Plant a young Elberta peach tree in average garden soil with good drainage. Leave 20 to 25 feet between your tree and any other trees or buildings.
Water your tree well by flooding the area where it grows once a week from spring through late summer. Winter rains should give your tree the moisture it needs during its dormant season, but supplement natural rainfall during dry periods.
Remove about 50 percent of the blossoms if you want larger peaches.
Fertilize your tree twice during its growing season with a balanced fertilizer, such as one with an NPK ratio of 10-10-10. Feed it in late winter, about one month before it blooms, and again when fruit is about half-formed. Give newly planted trees up to ½ pound of fertilizer, divided into two applications; give mature trees about 5 pounds of fertilizer, divided into two applications.

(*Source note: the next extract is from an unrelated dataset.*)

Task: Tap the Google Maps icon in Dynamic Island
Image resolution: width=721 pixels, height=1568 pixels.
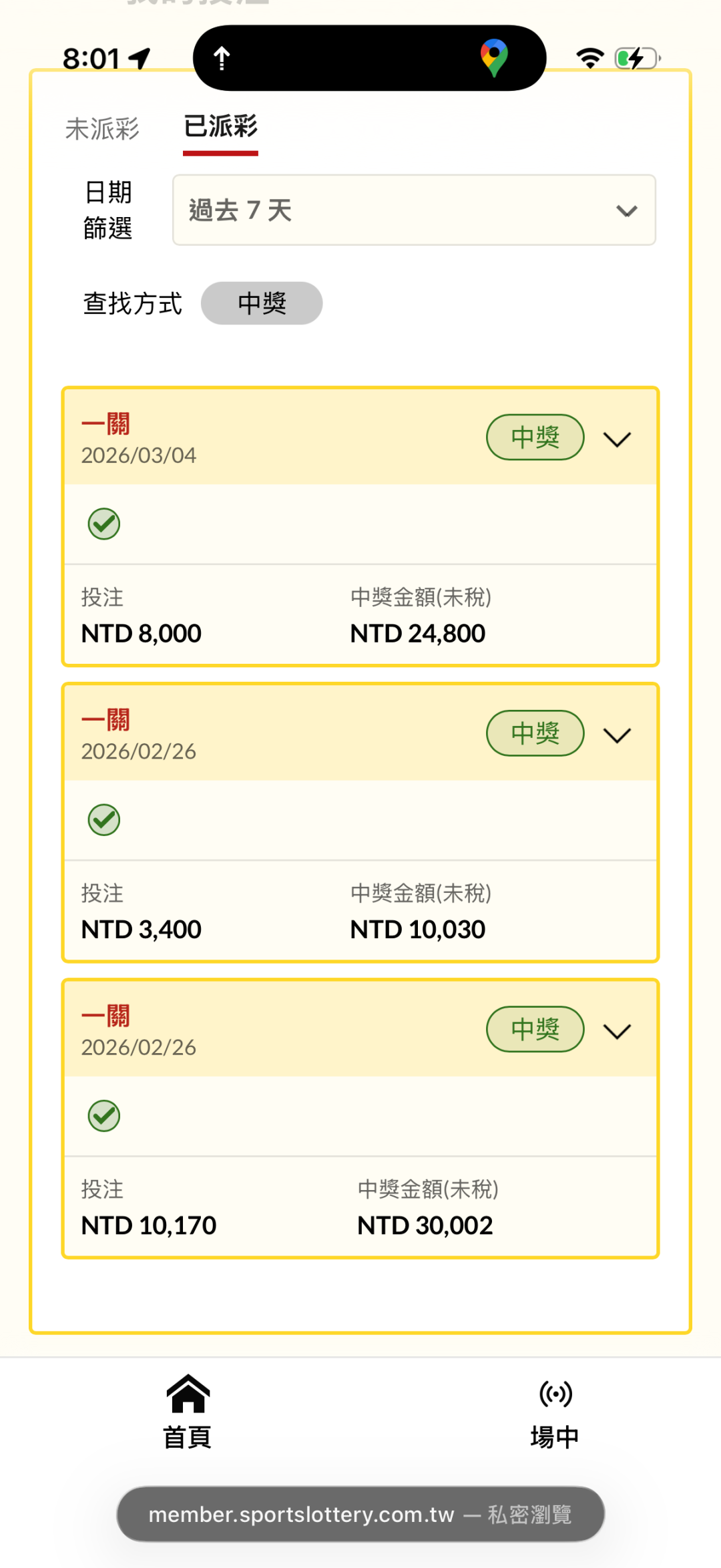Action: click(494, 57)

Prune new trees so they have an open center by cutting the main leader down to within 3 feet of the soil. Prune your tree in early spring before it blooms by removing all shoots that are less than 12 inches long. Prune it in summer about 6 weeks after it blooms---remove upright shoots in the tree's interior, which will increase the amount of sunlight that enters the center of the tree.
Control fungal diseases such as peach leaf curl and peach scab by spraying your tree with an approved fungicide in fall or early spring before flower buds open, according to North Carolina State University. Keeping fallen leaves and fruit cleaned up in the area around your tree, as well as proper pruning, will prevent fungal diseases.